Pourtant, Abbas pense que c’est le bon moment pour demander la reconnaissance par l’ONU d’un État palestinien. Les Palestiniens sont divisés en deux entités rivales (en Cisjordanie et dans la bande de Gaza) et Abbas veut toujours que le monde croie qu’ils sont prêts pour un État.

Le contrôle des forces de sécurité de l’Autorité Palestinienne sur le nord de la Cisjordanie s’érode rapidement, mais cela ne semble pas déranger Abbas ni l’empêcher d’essayer de persuader l’ONU de soutenir sa candidature à un État.

La nouvelle tentative d’Abbas d’obtenir l’adhésion à part entière à l’ONU intervient également à un moment où la bataille pour la succession au sein de la direction palestinienne s’intensifie.

La décision d’Abbas de promouvoir son principal confident, Hussein al-Sheikh, au poste influent de secrétaire général de l’OLP est contestée par plusieurs dirigeants vétérans qui s’opposent à cette décision et qui se considèrent comme les successeurs naturels d’Abbas.

Abbas se rend à l’ONU dans un contexte de tensions et de conflits croissants entre les principaux dirigeants de Ramallah, la capitale de facto des Palestiniens. Abbas a déjà signalé qu’il aimerait voir al-Sheikh le remplacer à la présidence. Les adversaires d’Abbas disent dans des quartiers privés : « Sur nos cadavres.

Cette lutte pour le pouvoir n’augure rien de bon pour l’avenir de la direction de l’AP ou du peuple palestinien, en particulier à la lumière des discussions croissantes sur une éventuelle guerre civile dans l’ère post-Abbas.

Cela signifie que l’État palestinien qu’Abbas veut que l’ONU reconnaisse sera instable et en proie à la violence et aux effusions de sang dues aux luttes intestines entre les copains d’Abbas et à la lutte de pouvoir en cours entre sa faction Fatah et le Hamas dans la bande de Gaza.

Plus qu’ils n’ont besoin d’un État, les Palestiniens ont besoin d’un bon leadership. Ils doivent se débarrasser des dirigeants corrompus qui les ont privés de l’aide internationale et les ont conduits de catastrophe en catastrophe depuis le début des années 1970, lorsque l’OLP a été expulsée de Jordanie pour atteinte à la souveraineté du royaume.

Depuis lors, la plus grande tragédie des Palestiniens a été de loin un leadership défaillant et encore plus de leadership défaillant. Elle les radicalise vers l’intégrisme islamique et les prive d’élections, de liberté d’expression et d’aide internationale. Les États membres de l’ONU rendraient un grand service aux Palestiniens s’ils interrogeaient Abbas sur l’absence de liberté d’expression et d’un parlement fonctionnel sous son régime.
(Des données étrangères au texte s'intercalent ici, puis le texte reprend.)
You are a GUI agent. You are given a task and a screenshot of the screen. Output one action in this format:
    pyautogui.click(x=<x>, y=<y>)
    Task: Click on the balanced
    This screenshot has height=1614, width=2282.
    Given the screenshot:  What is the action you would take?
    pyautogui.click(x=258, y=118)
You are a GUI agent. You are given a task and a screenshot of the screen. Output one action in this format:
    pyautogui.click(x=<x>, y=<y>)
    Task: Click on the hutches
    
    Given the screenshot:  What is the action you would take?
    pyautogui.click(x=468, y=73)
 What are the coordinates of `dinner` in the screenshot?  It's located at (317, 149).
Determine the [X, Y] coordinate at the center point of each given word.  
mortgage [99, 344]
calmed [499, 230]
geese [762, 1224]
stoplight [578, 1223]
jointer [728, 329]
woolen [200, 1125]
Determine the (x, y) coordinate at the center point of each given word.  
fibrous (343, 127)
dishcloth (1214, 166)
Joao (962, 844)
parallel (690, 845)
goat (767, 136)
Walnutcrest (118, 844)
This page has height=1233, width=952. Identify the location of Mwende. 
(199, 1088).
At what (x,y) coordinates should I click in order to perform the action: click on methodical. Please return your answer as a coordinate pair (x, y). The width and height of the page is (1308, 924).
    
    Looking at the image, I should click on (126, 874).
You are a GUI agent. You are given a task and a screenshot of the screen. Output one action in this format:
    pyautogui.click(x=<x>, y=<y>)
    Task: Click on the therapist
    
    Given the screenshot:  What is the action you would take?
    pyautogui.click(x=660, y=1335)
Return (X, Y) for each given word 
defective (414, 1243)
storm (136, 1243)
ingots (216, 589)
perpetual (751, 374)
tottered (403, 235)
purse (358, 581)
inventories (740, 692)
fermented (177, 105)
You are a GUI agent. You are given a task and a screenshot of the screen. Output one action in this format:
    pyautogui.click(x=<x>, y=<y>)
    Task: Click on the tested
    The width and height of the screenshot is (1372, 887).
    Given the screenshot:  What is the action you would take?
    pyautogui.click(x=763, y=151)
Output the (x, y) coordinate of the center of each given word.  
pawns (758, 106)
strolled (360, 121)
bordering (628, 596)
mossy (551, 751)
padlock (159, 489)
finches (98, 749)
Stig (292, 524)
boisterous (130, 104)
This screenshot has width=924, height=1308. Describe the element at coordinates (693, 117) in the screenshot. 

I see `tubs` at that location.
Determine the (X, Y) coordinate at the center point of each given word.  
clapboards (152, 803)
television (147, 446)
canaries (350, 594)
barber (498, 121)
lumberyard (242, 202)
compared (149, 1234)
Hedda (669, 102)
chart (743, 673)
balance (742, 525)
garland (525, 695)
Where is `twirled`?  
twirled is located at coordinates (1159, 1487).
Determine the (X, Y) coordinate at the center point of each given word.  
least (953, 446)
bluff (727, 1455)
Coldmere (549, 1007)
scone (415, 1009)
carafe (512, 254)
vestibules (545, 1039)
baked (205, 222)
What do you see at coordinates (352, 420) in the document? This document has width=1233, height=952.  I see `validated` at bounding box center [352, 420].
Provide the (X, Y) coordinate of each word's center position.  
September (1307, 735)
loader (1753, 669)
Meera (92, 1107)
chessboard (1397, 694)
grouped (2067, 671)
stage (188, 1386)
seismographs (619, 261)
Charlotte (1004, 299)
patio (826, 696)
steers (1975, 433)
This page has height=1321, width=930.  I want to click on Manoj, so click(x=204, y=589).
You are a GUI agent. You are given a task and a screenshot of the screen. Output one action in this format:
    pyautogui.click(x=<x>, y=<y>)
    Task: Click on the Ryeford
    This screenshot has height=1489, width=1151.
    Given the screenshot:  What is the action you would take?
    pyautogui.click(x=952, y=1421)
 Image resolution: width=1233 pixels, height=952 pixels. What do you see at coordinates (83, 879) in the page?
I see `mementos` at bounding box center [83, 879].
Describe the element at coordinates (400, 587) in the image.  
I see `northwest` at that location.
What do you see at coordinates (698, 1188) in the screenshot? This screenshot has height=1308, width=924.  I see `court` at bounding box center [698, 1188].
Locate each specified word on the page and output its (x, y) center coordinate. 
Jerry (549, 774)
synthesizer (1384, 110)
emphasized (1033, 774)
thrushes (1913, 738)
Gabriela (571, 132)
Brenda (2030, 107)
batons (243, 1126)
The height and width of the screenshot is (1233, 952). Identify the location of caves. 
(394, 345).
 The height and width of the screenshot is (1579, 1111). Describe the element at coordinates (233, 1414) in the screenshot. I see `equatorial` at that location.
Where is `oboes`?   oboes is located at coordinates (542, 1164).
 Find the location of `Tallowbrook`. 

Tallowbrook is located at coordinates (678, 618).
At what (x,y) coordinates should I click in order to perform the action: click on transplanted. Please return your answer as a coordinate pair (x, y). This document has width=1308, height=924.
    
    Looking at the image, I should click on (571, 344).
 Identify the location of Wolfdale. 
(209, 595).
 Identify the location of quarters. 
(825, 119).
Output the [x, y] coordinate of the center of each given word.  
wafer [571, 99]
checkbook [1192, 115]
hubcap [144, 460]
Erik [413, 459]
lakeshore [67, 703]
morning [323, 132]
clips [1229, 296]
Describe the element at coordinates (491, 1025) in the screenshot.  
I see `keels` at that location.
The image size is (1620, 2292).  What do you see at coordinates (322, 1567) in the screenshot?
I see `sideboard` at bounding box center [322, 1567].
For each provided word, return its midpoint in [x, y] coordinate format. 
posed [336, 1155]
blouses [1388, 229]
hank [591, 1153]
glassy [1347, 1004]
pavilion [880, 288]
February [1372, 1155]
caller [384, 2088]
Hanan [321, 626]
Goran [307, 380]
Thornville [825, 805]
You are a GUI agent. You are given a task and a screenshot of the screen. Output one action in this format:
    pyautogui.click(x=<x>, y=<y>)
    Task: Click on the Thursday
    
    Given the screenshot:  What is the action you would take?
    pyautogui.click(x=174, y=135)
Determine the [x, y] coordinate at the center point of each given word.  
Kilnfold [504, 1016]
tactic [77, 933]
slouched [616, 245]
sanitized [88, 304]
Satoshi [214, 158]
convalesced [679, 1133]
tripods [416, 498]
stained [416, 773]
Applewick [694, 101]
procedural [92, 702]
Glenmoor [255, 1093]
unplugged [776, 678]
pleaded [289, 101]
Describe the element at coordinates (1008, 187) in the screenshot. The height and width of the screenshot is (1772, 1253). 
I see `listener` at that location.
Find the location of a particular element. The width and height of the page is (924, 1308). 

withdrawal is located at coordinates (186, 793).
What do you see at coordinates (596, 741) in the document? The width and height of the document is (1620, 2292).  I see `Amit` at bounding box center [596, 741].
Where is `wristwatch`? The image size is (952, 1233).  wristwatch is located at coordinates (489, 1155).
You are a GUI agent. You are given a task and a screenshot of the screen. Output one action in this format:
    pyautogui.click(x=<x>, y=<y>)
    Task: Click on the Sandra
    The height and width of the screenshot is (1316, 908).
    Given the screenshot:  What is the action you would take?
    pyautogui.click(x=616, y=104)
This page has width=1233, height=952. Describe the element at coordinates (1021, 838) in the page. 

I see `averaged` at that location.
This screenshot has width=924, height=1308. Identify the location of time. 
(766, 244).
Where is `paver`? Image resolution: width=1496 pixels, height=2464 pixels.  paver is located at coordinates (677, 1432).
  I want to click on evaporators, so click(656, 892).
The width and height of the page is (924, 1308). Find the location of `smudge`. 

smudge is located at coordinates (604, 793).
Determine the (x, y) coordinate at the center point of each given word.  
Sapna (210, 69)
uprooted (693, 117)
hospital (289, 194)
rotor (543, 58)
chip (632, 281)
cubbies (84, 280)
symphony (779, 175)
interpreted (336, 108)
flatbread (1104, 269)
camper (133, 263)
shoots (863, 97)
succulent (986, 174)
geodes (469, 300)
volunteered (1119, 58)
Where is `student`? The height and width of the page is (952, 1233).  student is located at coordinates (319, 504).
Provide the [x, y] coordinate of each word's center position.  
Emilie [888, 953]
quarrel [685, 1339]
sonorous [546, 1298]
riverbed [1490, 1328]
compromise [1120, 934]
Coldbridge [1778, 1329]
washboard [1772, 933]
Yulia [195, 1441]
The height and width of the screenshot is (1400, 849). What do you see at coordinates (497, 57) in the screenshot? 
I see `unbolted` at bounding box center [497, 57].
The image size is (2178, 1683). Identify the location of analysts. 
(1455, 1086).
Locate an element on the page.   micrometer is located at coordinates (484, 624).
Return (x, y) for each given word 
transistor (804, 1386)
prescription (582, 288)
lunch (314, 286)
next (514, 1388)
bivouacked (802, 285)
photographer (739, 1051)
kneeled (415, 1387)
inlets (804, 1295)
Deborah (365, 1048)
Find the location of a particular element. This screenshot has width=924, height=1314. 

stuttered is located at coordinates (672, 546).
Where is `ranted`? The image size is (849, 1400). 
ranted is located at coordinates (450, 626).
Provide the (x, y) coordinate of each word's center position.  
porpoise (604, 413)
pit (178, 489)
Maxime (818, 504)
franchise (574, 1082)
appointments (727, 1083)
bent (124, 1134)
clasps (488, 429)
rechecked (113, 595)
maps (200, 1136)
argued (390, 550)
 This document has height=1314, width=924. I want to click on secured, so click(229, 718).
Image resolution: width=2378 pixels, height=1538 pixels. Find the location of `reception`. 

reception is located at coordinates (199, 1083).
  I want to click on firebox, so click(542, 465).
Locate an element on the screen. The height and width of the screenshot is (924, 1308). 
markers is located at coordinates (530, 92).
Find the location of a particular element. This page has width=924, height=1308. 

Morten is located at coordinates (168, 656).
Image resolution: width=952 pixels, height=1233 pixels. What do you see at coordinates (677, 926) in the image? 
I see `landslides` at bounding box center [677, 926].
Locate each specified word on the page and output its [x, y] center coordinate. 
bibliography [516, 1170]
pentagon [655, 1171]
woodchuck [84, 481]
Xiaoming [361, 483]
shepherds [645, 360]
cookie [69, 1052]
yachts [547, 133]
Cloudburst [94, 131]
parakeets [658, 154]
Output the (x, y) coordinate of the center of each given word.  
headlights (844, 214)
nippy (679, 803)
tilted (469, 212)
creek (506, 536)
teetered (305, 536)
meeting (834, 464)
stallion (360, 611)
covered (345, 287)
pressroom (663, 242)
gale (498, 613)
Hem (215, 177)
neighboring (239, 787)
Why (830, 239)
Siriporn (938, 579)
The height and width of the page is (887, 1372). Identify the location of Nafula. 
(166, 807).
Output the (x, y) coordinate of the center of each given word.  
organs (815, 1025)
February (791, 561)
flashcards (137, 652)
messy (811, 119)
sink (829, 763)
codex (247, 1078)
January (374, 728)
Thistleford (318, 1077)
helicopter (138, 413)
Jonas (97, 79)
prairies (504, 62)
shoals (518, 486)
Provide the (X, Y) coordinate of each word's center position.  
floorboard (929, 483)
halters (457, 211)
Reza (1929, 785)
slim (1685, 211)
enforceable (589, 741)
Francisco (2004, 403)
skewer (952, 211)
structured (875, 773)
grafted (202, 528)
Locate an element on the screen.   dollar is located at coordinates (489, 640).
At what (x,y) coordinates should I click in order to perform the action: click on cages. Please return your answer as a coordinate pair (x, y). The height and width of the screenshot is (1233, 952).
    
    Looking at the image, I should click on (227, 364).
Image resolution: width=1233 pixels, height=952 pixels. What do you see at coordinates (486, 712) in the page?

Ils rendraient également un immense service au peuple palestinien s’ils interrogeaient Abbas sur la torture dans les prisons de l’Autorité palestinienne et sur la répression continue par ses forces de sécurité contre les militants des droits de l’homme et les journalistes. Et ils doivent absolument lui demander quelles mesures il a prises pour mettre fin à la corruption financière et administrative au sein de l’AP.

Ces questions sont plus urgentes pour les Palestiniens qu’un autre document sans valeur de l’ONU reconnaissant un État palestinien fictif qui est déjà marqué par l’intrusion d’autres dictatures islamistes radicales brutales.

Khaled Abu Toameh est un journaliste primé basé à Jérusalem.